Page, AZ – Host Intro:

On Wednesday the federal government returned the Colorado River to some of its former glory. The Bureau of Reclamation unleashed a two and a half day artificial flood through the Grand Canyon to rebuild beaches and create wildlife habitat. But environmentalists, and even some federal officials, say the experiment doesn't go far enough. Daniel Kraker from Arizona Public Radio reports.

There isn't a more spectacular backdrop for a press conference than the bottom of Glen Canyon Dam. Sheer, red sandstone cliffs tower skyward on both sides of the river. The dam curves elegantly, holding Lake Powell at bay hundreds of feet overhead.
Today we're here to set the river free once again.

Interior Secretary Dirk Kempthorne is here to pull the lever that will open two jet tubes sort of like giant spigots at the bottom of the dam.

The water will be released at a rate that would fill the Empire State building within 20 minutes 300,000 gallons of water per second.

The water shoots out of the giant valves with incredible power. Within seconds the placid river below the dam is transformed into churning whitewater.

This high flow experiment is designed to mimic the flow of the Colorado River before it was tamed, when spring runoff from the Rockies would cascade through the Canyon in muddy torrents. Those floods left behind miles of sandy beaches; beaches that have slowly disappeared since the dam was built in the early 1960s.

John Hammill is with the US Geological Survey, the agency charged with studying the effects of the experiment.

The main goal of this is to see whether or not we can stop the erosion of sediment in the canyon.

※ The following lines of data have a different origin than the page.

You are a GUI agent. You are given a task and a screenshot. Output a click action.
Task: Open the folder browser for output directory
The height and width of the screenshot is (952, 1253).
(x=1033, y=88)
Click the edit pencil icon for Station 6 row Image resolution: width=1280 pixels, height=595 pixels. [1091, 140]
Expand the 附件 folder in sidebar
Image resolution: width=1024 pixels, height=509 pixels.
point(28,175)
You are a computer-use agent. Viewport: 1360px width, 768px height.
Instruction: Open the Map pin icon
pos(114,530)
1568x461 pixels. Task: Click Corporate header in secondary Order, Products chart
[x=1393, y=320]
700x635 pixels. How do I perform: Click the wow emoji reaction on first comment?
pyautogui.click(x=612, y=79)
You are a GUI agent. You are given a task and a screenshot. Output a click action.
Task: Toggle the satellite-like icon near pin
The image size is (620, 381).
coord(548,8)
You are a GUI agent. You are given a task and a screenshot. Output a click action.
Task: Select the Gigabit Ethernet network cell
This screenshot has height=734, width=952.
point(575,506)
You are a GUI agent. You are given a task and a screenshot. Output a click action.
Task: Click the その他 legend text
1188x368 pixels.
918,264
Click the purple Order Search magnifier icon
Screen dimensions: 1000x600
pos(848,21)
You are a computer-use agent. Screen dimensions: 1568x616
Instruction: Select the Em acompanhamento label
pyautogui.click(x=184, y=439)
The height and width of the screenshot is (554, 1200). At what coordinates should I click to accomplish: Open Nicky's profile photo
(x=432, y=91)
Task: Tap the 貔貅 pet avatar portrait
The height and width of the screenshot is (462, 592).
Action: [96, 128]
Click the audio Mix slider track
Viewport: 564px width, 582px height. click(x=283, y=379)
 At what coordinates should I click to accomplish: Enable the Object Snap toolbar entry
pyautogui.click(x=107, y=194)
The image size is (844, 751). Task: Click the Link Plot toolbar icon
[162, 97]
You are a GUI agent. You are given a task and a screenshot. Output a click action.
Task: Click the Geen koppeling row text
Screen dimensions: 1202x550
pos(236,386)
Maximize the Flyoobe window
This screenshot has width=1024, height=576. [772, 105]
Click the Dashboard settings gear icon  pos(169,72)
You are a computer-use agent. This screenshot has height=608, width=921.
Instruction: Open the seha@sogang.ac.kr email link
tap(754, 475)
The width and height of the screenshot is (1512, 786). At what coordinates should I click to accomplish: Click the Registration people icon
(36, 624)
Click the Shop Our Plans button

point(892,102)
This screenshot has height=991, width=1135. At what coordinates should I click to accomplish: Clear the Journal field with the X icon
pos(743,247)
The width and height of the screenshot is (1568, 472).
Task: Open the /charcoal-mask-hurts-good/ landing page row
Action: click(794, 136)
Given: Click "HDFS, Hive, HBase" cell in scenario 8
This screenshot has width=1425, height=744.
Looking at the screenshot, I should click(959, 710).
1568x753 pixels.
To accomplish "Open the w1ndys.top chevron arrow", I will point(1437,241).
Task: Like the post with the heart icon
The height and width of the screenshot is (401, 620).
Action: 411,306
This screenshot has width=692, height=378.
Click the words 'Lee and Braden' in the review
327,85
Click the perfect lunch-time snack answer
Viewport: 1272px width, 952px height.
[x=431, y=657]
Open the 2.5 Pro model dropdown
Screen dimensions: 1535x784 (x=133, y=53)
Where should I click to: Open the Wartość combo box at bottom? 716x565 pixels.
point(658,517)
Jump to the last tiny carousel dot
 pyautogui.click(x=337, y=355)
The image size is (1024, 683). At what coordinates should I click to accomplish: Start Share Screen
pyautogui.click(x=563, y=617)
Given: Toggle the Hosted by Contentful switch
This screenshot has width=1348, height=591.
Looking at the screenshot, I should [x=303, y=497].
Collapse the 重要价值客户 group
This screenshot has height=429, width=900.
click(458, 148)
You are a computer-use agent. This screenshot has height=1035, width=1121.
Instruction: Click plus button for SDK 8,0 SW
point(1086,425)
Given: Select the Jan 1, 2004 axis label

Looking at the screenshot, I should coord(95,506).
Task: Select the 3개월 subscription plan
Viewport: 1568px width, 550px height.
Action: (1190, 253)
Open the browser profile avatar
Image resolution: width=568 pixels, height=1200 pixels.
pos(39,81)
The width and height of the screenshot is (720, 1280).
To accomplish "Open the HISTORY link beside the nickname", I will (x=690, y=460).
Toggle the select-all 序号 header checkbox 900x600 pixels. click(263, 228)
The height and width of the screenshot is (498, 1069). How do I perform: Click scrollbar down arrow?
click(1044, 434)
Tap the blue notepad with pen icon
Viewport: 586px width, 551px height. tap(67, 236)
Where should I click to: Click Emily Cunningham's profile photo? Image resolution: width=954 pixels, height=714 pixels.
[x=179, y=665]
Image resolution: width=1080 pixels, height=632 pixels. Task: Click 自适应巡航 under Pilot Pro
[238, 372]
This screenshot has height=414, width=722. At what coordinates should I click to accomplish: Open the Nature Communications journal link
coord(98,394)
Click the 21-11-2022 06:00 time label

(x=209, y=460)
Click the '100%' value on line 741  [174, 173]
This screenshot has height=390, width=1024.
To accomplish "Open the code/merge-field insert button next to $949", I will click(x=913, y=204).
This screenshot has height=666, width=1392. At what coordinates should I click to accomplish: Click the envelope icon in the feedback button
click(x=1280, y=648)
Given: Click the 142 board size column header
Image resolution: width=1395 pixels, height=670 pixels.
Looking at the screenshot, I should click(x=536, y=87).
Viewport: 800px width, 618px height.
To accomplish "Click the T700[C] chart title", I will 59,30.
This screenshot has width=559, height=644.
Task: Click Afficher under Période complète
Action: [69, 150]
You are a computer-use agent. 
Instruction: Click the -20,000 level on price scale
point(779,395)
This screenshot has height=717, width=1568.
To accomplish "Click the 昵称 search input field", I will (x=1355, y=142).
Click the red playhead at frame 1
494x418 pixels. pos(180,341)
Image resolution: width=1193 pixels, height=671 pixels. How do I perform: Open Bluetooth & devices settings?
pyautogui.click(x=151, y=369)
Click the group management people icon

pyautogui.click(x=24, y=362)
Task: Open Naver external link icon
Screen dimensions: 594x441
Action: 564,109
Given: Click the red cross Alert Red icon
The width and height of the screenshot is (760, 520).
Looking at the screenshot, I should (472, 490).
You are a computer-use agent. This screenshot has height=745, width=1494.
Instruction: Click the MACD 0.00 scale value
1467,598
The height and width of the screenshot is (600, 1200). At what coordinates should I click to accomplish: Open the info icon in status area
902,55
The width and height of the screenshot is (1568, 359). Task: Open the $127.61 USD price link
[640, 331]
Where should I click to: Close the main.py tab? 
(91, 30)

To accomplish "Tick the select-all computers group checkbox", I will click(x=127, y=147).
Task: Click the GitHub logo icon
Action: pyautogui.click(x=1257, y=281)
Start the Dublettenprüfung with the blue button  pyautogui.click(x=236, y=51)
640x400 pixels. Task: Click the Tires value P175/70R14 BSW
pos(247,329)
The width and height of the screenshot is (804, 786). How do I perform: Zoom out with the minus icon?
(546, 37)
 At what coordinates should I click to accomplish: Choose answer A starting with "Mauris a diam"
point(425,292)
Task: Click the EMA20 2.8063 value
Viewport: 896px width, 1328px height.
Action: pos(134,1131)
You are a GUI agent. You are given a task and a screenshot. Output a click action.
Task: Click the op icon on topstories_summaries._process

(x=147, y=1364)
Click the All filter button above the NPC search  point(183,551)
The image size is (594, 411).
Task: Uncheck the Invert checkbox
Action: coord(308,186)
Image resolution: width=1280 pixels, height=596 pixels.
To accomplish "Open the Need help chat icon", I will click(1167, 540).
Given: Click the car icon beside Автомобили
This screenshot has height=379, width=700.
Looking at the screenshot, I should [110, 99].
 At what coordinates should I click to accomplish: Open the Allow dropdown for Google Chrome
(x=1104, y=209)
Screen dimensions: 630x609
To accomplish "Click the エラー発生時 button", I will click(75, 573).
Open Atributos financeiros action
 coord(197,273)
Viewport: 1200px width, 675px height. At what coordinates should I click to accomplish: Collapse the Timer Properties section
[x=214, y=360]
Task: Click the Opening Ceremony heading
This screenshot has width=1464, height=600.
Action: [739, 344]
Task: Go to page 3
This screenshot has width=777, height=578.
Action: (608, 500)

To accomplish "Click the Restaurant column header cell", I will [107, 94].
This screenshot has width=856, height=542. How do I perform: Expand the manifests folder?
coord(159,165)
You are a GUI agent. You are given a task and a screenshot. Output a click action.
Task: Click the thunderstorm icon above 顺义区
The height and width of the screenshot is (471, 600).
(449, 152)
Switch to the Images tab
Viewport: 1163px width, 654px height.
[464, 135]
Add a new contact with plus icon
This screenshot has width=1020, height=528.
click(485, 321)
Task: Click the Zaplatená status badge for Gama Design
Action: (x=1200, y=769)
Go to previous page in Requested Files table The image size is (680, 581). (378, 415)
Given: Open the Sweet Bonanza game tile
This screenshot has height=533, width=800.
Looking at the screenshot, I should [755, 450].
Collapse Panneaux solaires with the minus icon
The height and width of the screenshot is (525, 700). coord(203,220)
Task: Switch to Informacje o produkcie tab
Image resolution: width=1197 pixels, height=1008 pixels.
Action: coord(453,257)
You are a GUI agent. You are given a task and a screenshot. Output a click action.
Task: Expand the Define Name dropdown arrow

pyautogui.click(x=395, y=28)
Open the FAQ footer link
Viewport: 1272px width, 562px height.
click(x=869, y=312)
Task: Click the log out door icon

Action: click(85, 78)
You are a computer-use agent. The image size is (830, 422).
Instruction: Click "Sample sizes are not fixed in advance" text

Sediment and the sand bars are a fundamental element of this ecosystem.

Hammill says it takes these high flows to pick up sand at the bottom of the river channel, and recreate beaches that support plants, wildlife and endangered fish. This is the third flush in the past 12 years, and by now everyone agrees they do help restore the Grand Canyon's fragile ecosystem. The controversy is over what should happen after the dam's jet tubes are cranked shut on Friday. Nikolai Lash is with the environmental group Grand Canyon Trust.

The scientists tell us that these flows need to be done every year, if you don't do them every year, you quickly lose the benefits that attend a flow like this, they literally get washed downstream to Lake Mead.

The Bureau of Reclamation is not planning another high flow in the next five years. The experiments are expensive this one will cost about three million dollars in lost hydropower revenue. Critics like Lash say the government is trading off the health of Grand Canyon for electricity generation. And he's joined, strangely enough, by Grand Canyon National Park superintendent Steve Martin.

We need to be bold, and we need to get back a true equity between power, water and preservation, and of all places, let's do that at Grand Canyon, let's show that we can provide for water and power and protect this phenomenal park.

But Bob Johnson, commissioner of the Bureau of Reclamation, says his agency can't be bold until he sees more studies. He says this experiment is another step in finding a delicate balance between preserving the Grand Canyon downstream, while also generating clean electricity and storing water for the booming southwest.

We're gathering more science, and if the science tells us that doing more of these makes sense, then we'll make those decisions when we get that information.

But the Grand Canyon's Steve Martin says the science is already clear, and we can't afford to do still more research while the last remnants of this incredible natural system are eroded away.